Nos guste o no debe admitirse que en cuanto a la música “grande”, si en Miami pasa mucho, pasa menos de lo que debería, considerando el potencial de una ciudad de su tamaño en un enclave privilegiado. Es un reto que tarde o temprano habrá que asumir, si no continuará un lento declive con consecuencias previsibles, francamente desafortunadas. Asimismo, de vez en cuando, un chispazo alumbra, sorprende por lo inesperado, por una indoblegable excelencia que irrumpe irrefrenable permitiendo abrigar cierta esperanza.
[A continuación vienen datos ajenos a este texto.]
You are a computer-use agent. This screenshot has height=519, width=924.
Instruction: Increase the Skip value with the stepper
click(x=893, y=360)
Tal el caso del recital de Johannes Moser. Si el eximio chelista deslumbró al público el pasado año en su actuación con la Orquesta de Cleveland (y seguramente volverá a hacerlo cuando regrese la próxima temporada con la New World Symphony) su concierto de cámara en el Suntrust Pavillion del New World Center merece un elogio superlativo por muchas razones. Una de ellas, haber tenido que cambiar de partenaire a último momento cuando por problemas de visado su compañera de gira mundial, la pianista italiana Gloria Campaner, le fue imposible secundarlo. Casi “al toro” fue reemplazada por John Wilson, el valiente fellow de la New World Symphony que supo ajustarse y cumplir la difícil tarea de complementarse con un rival de tanta fama.
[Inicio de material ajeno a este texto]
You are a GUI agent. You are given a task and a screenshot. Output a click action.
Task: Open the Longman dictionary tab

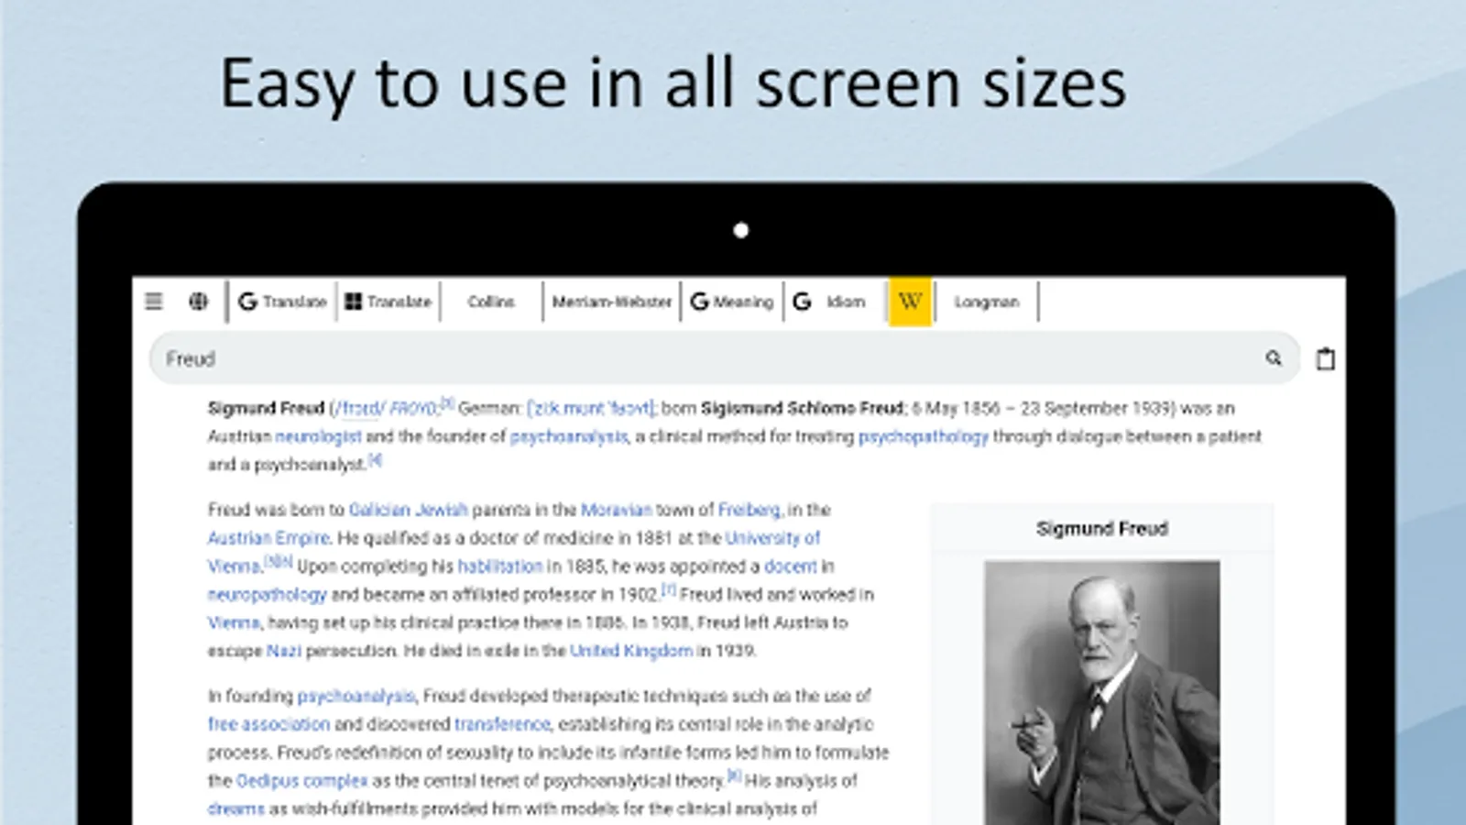point(985,301)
Un programa que apeló a la melodía italiana, la ferocidad rusa y la reciedumbre alemana representadas respectivamente por Respighi, Prokofiev y Brahms y que permitió al chelista canadiense-alemán exhibir un muestrario de habilidades a cuál más notable. Hijo de la soprano Edith Wiens y del chelista Kae Moser (y sobrino de la famosa Edda Moser), es obvio que la música corre por sus venas ya que es en la musicalidad y compenetración donde su arte deja un impacto difícil de olvidar. En la soltura, naturalidad y espontaneidad en el tratamiento del material abordado; en su enfoque honesto, respetuoso y moderno y en el supremo dominio del instrumento, Moser reconfirmó la inmejorable impresión causada la pasada temporada.
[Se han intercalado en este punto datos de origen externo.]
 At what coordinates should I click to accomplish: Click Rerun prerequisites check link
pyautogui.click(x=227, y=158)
El Adagio con variaciones de Respighi emanó encanto mediterráneo, como debe ser, casi pucciniana en expresividad aunque enraizada en la tradición clásica. Tácito homenaje a los 90 de Rostropovich, que hubiese cumplido un día antes, Moser abordó la fenomenal Sonata en Do mayor que Prokofiev compusiera al gran “Slava” y que estrenó junto a Richter en pleno stalinismo. Los aspectos folklóricos emergieron con inusual fiereza, tanto en la gravedad del primer movimiento como en los enérgicos ataques del tercero y las ironías humorísticas del segundo.
La segunda mitad de la velada perteneció a la Primera sonata de Brahms, con un espléndido Moser seguido atentamente por Wilson. Una de las obras mas bellas del hamburgués fue encargada por el amateur austríaco Josef Gänsbacher –y el chelista aprovechó para contar una buena anécdota entre ambos– Moser supo plasmar los eternos opuestos brahmsianos, la tempestad y la ternura, el intelecto y la pasión desatada con admirable balance, sumado a una sonoridad aterciopelada y rica. Impecable. Como impecable El cisne inevitable bis que concluyó un recital como los que se necesitan más y más cada día en Miami y en todas partes. Demás decirlo, una cita de honor para la próxima temporada.